* WHAT YOU ARE ASKED TO DO *
Repeat the whole listing, keeping each line as it is.

[Opening DATASET RECORDS section]

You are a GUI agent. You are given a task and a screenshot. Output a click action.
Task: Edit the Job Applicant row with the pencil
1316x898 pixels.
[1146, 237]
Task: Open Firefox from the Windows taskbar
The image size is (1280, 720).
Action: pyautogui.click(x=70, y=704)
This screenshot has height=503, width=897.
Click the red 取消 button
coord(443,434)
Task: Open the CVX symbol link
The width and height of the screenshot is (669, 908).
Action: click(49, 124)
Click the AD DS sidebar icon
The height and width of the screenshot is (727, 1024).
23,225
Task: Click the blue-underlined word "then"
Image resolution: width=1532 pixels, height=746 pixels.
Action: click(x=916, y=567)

[Closing DATASET RECORDS section]

* OUTPUT *
You are a GUI agent. You are given a task and a screenshot. Output a click action.
Task: Edit the Job Applicant row with the pencil
1316x898 pixels.
[1146, 237]
Task: Open Firefox from the Windows taskbar
The image size is (1280, 720).
Action: pyautogui.click(x=70, y=704)
This screenshot has height=503, width=897.
Click the red 取消 button
coord(443,434)
Task: Open the CVX symbol link
The width and height of the screenshot is (669, 908).
Action: click(49, 124)
Click the AD DS sidebar icon
The height and width of the screenshot is (727, 1024).
23,225
Task: Click the blue-underlined word "then"
Image resolution: width=1532 pixels, height=746 pixels.
Action: click(x=916, y=567)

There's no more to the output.